### EXERCISE REQUIREMENTS
Return exactly the span of lines in the following data that opens with the line containing "Click the calendar" and closes with the line containing "Clear the search". Include nothing else.

### EXTRACTED RECORDS
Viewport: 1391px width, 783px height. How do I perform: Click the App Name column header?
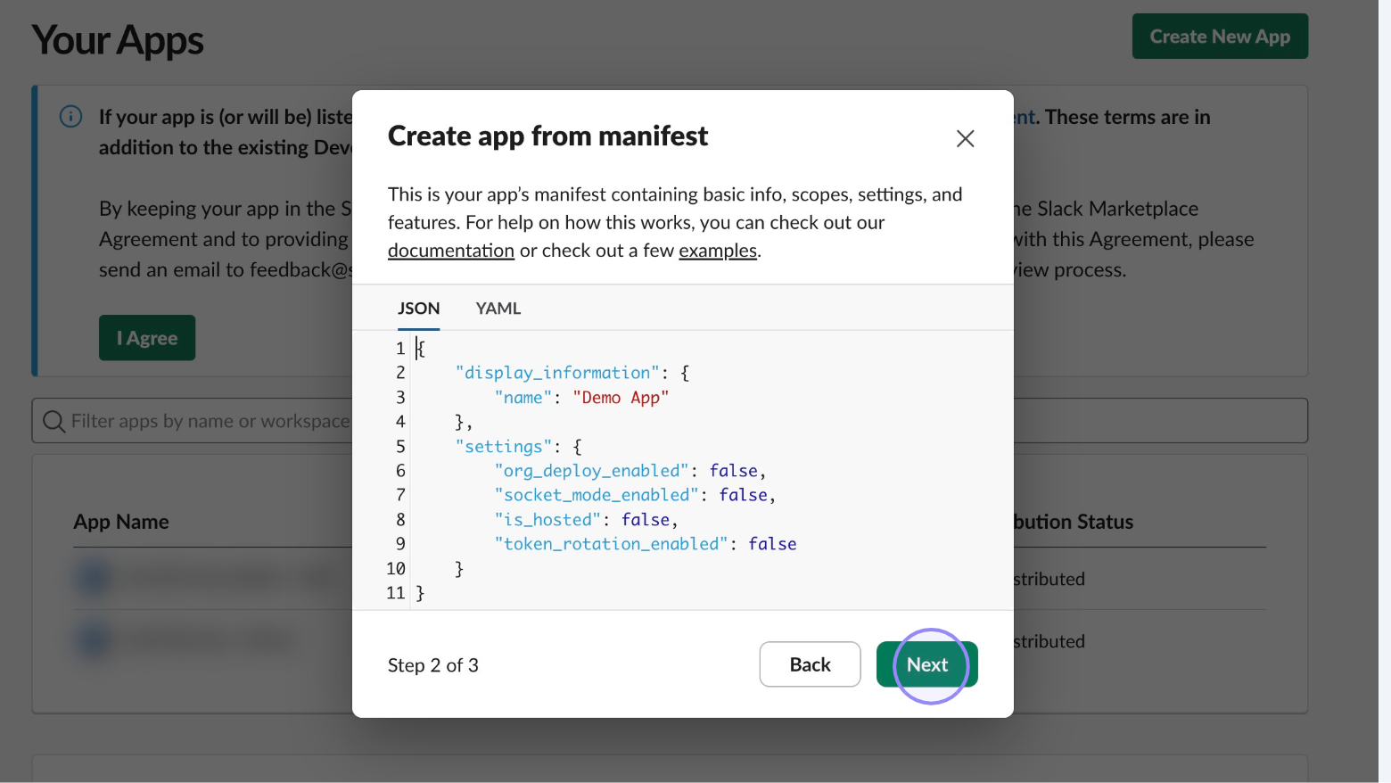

---

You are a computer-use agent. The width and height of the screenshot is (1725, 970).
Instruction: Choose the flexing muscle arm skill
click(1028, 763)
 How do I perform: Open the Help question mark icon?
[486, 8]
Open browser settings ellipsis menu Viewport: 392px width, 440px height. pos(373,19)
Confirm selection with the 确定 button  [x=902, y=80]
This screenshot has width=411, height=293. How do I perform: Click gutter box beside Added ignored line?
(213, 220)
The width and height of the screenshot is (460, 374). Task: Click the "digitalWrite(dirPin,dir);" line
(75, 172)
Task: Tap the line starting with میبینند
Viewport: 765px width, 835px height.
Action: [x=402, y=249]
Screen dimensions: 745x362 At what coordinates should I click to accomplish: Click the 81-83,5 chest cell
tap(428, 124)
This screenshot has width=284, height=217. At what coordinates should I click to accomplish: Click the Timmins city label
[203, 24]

--

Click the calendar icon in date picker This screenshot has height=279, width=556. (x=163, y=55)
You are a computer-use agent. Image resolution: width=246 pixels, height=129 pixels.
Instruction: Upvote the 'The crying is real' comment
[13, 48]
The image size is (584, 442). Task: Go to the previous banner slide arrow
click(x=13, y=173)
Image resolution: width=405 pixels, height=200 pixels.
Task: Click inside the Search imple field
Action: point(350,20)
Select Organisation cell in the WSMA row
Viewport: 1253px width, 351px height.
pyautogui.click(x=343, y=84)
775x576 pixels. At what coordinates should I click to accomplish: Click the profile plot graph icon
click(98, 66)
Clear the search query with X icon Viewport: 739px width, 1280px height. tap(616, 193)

### EXERCISE SOLUTION
Click the calendar icon in date picker This screenshot has height=279, width=556. (x=163, y=55)
You are a computer-use agent. Image resolution: width=246 pixels, height=129 pixels.
Instruction: Upvote the 'The crying is real' comment
[13, 48]
The image size is (584, 442). Task: Go to the previous banner slide arrow
click(x=13, y=173)
Image resolution: width=405 pixels, height=200 pixels.
Task: Click inside the Search imple field
Action: point(350,20)
Select Organisation cell in the WSMA row
Viewport: 1253px width, 351px height.
pyautogui.click(x=343, y=84)
775x576 pixels. At what coordinates should I click to accomplish: Click the profile plot graph icon
click(98, 66)
Clear the search query with X icon Viewport: 739px width, 1280px height. tap(616, 193)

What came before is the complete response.